The judge who presides at a trial may, upon completion of the evidence, be exceedingly ill disposed towards the defendant, who has been shown to be a thoroughly reprehensible person. But the judge is not thereby recusable for bias or prejudice, since his knowledge and the opinion it produced were properly and necessarily acquired in the course of the proceedings, and are indeed sometimes (as in a bench trial) necessary to completion of the judge's task. As Judge Jerome Frank pithily put it: "Impartiality is not gullibility. Disinterestedness does not mean child-like innocence. If the judge did not form judgments of the actors in those court-house dramas called trials, he could never render decisions." Also not subject to deprecatory characterization as "bias" or "prejudice" are opinions held by judges as a result of what they learned in earlier proceedings. It has long been regarded as normal and proper for a judge to sit in the same case upon its remand, and to sit in successive trials involving the same defendant.

Liteky, 510 U.S. at 550-551 (citations omitted) (emphasis added).

Here, Prince's motion wholly fails to allege any facts from which a well-informed and objective person would deduce and harbor doubts concerning the undersigned judge's impartiality. This objective standard cannot be satisfied by mere speculation about a judge's state of mind. Without more objective manifestations of the alleged partiality — and adverse rulings alone cannot be so characterized — no reasonable person would conclude that the undersigned judge should disqualify herself from the case. Indeed, she has "a concomitant duty not to recuse on unsupported, irrational or tenuous speculation." Fureigh v. Haney (In re Haney), 238 B.R. 427, 429 (Bankr. E.D. Ark. 1999) (citing United States v. Temple, 162 F.3d 279 (4th Cir. 1998)).

Thus, under the motion presented, recusal from any aspect of the underlying bankruptcy cases or related adversary proceedings is neither necessary nor warranted under applicable law. As he has done, Prince must avail himself of his appellate rights in order to seek reversal of any bankruptcy court decision that Prince believes is erroneous. However, he cannot be permitted to use the disqualification statute to manipulate the system for strategic purposes — including the unspoken goal of obtaining a new judge that he might believe would render decisions more to his liking. See In re Allied-Signal, Inc., 891 F.2d 967, 970 (1st Cir. 1989). Accordingly, the Court finds that just cause exists for entry of the following order.

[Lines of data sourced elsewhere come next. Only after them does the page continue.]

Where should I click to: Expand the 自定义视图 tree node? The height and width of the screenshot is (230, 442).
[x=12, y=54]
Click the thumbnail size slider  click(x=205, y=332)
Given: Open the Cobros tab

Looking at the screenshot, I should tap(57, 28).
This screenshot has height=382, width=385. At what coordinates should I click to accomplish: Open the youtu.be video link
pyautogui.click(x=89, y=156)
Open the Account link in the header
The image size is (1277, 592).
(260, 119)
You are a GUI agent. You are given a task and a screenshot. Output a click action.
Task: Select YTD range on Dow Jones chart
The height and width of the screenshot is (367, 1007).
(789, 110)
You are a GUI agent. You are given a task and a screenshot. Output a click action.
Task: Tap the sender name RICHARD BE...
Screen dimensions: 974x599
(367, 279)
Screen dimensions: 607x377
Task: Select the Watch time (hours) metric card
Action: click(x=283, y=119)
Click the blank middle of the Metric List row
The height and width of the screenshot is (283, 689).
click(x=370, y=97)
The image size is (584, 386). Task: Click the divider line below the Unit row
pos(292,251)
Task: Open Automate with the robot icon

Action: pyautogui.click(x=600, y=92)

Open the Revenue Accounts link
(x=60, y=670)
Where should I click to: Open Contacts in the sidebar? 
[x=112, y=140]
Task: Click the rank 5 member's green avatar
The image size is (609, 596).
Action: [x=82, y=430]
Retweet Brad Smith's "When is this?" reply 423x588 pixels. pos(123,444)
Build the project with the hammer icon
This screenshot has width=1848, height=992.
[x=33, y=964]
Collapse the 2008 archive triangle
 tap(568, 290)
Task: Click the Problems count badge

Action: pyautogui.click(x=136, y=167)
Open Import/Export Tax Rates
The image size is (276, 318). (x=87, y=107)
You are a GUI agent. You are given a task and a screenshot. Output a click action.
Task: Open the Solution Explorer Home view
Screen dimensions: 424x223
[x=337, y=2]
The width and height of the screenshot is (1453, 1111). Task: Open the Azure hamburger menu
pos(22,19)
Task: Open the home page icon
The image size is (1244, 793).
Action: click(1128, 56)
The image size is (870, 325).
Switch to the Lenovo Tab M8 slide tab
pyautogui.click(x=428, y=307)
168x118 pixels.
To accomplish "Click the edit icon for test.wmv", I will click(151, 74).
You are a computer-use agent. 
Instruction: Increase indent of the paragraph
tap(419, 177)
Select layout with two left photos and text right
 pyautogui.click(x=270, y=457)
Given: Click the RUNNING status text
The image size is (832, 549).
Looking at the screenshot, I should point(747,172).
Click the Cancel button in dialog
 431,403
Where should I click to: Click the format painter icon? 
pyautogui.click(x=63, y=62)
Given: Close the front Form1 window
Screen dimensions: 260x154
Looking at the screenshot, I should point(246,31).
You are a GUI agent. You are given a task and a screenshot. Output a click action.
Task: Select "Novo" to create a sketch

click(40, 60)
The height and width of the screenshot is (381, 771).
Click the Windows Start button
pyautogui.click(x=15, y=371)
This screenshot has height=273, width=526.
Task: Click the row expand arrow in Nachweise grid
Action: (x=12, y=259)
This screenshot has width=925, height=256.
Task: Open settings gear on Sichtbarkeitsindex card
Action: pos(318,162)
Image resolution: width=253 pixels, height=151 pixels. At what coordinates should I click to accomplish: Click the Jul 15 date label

IT IS THEREFORE ORDERED that the Motion for Recusal filed by Clovis Prince on March 9, 2016, is DENIED.

FootNotes


1. Prince also cites 28 U.S.C. §144 in his motion. However, there is a "substantial body of case law holding that §144 applies only to district court judges and does not govern motions for recusal of a bankruptcy judge." See, e.g., In re Haas, 292 B.R. 167, 175 (Bankr. S.D. Ohio 2003) (citing cases). Even if §144 applied in this case, §144 requires disqualification for "personal bias or prejudice" and, since the United States Supreme Court has acknowledged that the language of §144 is "entirely duplicated" in § 455(b)(1), Liteky v. United States, 510 U.S. 540, 548 (1994), the same result would occur under a §144 analysis.
2. See also FED. R. BANKR. P. 5004(a), which incorporates 28 U.S.C. §455 as the governing statute for disqualification of a bankruptcy judge.
3. "A motion for disqualification does not confer upon [movants] a right to make a record in open court nor does it confer upon them a right to an evidentiary hearing.... Motions for disqualification are typically decided on the documents submitted to the Court." Lieb v. Tillman (In re Lieb), 112 B.R. 830, 835-36 (Bankr. W.D. Tex. 1990).